Subject   : 黄巣の乱

カテゴリー  : 歴史  > 


 黄巣の乱(875〜884)
中国、唐末約10年(875〜884)にわたる農民大反乱。唐朝は9世紀以後、牛・李(り)両派の党争でその官僚支配を弱め、宦官(かんがん)層がこの党争を利して軍事力を背景に実権を握り、地方藩鎮(はんちん)は中央勢力を動かして自立に努めた。憲宗の武力による対藩鎮強硬策から、歳入不足は恒常化し、賦税や塩、茶の専売による収奪が激しくなり、富商や土豪は土地を集積し、政府の特権商人や藩鎮の将校、軍人、下級役人になって国家の収奪を免れた。他方、中小の農民は窮乏し、新興の地主層の下で小作人、農業労働者となり、また流民化して群盗となった。とくに専売税の増加で塩、茶が高価になると、塩賊、茶賊とよばれた闇の塩、茶の商人団が現れ、なかでも揚子江(ようすこう)を挟んで南北に活動した江賊がもっとも大規模であった。 王仙芝(おうせんし)、黄巣はいずれも山東の塩賊で、黄巣は読書人でしばしば進士にあげられたが及第できず、貴族官僚支配に反感をもっていたという。裘甫(きゅうほ)、(ほうくん)の乱が相次ぎ、年少の僖宗(きそう)が宦官に擁立されて世情が動揺し、さらに飢饉(ききん)で窮迫した農民が群盗化して各地に蜂起(ほうき)した。この情勢下に反乱した王仙芝、黄巣らは、争って参加する民衆とともに流賊化してたちまち山東10余州を寇掠(こうりゃく)し、強大な下克上的風潮を醸成した。
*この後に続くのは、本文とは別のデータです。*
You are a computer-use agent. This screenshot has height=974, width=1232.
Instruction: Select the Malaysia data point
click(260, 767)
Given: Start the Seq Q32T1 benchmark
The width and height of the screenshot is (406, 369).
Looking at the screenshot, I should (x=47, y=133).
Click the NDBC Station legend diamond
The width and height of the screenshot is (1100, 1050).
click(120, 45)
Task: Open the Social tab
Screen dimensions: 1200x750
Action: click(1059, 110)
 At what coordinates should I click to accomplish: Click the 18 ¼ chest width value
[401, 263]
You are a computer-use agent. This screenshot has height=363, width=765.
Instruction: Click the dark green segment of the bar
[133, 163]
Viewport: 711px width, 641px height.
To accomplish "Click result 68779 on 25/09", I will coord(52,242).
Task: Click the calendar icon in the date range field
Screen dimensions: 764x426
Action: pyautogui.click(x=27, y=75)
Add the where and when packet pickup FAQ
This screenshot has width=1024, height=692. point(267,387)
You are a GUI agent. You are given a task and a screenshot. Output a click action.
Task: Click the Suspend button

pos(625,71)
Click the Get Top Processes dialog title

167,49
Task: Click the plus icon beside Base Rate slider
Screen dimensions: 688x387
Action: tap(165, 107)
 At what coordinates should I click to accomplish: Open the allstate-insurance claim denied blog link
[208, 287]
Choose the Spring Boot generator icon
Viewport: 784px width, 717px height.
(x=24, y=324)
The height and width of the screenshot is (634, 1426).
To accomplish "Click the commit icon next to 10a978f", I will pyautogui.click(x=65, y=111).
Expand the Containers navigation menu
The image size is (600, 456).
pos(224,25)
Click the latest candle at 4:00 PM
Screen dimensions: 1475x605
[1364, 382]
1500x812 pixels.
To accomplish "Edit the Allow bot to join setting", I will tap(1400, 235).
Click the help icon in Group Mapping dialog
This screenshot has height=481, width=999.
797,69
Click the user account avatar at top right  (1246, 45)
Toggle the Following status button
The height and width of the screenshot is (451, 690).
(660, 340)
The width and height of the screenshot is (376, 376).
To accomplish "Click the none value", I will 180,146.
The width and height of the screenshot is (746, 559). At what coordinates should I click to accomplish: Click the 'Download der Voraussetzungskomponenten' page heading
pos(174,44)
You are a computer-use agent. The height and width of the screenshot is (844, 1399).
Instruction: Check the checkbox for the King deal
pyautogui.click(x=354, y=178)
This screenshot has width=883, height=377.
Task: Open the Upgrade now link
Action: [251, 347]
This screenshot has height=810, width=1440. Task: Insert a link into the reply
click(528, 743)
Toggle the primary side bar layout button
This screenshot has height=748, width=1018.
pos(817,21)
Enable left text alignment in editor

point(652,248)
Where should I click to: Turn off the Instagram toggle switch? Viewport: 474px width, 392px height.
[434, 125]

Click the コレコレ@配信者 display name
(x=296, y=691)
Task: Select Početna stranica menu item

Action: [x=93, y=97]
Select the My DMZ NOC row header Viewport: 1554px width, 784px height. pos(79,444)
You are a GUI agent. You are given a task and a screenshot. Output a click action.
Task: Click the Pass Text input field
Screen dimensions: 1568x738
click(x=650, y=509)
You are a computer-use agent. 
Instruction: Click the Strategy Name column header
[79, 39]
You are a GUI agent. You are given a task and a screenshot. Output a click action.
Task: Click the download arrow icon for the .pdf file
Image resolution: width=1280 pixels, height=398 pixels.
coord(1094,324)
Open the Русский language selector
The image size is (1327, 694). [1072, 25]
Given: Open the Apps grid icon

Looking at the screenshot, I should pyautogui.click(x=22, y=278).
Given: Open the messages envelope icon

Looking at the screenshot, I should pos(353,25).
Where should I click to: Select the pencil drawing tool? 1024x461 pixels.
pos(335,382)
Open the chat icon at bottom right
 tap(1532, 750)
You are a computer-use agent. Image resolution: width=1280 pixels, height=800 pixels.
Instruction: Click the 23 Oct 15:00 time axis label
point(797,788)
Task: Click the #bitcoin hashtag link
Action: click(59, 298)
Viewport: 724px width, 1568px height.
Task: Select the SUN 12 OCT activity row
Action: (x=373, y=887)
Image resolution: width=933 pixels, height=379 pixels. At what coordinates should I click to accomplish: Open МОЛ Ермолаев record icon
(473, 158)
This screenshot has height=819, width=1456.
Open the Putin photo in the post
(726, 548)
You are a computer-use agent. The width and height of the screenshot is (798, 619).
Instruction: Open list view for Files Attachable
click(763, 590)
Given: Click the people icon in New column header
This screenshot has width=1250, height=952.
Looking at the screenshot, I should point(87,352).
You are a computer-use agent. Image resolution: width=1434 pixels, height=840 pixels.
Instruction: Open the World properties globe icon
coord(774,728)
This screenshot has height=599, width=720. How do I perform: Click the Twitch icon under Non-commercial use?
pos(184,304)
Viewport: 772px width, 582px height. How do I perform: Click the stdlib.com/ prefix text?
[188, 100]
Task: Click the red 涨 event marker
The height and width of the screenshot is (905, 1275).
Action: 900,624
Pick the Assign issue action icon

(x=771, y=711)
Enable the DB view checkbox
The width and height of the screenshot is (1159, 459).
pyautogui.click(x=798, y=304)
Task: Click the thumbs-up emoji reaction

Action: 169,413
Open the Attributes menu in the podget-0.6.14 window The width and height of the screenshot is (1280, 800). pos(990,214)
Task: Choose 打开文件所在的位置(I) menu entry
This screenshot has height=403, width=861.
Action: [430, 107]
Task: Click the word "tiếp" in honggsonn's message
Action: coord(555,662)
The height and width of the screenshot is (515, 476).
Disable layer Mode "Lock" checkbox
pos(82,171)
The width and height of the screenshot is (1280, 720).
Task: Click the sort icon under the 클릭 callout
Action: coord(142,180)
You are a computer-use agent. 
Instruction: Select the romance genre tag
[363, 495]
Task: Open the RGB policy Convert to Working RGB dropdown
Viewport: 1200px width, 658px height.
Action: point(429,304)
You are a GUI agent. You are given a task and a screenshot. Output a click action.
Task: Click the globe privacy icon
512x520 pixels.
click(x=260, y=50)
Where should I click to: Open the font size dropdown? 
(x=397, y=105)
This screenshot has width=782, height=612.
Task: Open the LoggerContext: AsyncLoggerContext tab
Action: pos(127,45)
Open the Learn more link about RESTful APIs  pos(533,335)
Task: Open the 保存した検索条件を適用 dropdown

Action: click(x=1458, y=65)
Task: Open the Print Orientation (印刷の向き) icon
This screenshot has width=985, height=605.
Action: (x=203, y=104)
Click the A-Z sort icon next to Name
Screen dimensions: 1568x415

王仙芝の死後、一時、唐朝軍に敗れて福建から広州に退き、ここから風土病を避けて北上し、黄巣は自ら天補平均(均平)大将軍と称したというから、均平な小農民の世界を理想としていたのであろう。彼は王仙芝の残党をもあわせて880年洛陽(らくよう)、長安両都を陥れ、国を建てて大斉と号し、年号を金統と称したが、財政基盤を欠き、統治の能力、経験も乏しかった。地主層による郷村防衛軍や、唐朝の召用した突厥(とっけつ)沙陀(さだ)族の李克用(りこくよう)の精鋭な騎馬軍の攻撃に敗れ、有力部将朱温の寝返りもあり、長安から退却、東走して山東の泰山付近で敗死した。黄巣の乱は唐の滅亡、中国の貴族官僚支配の崩壊の最大の契機となった。唐朝に降った朱温はただちに黄巣討滅に活躍し、全忠の名を賜り、直接唐を滅ぼして五代の最初の王朝である後梁(こうりょう)を創建した。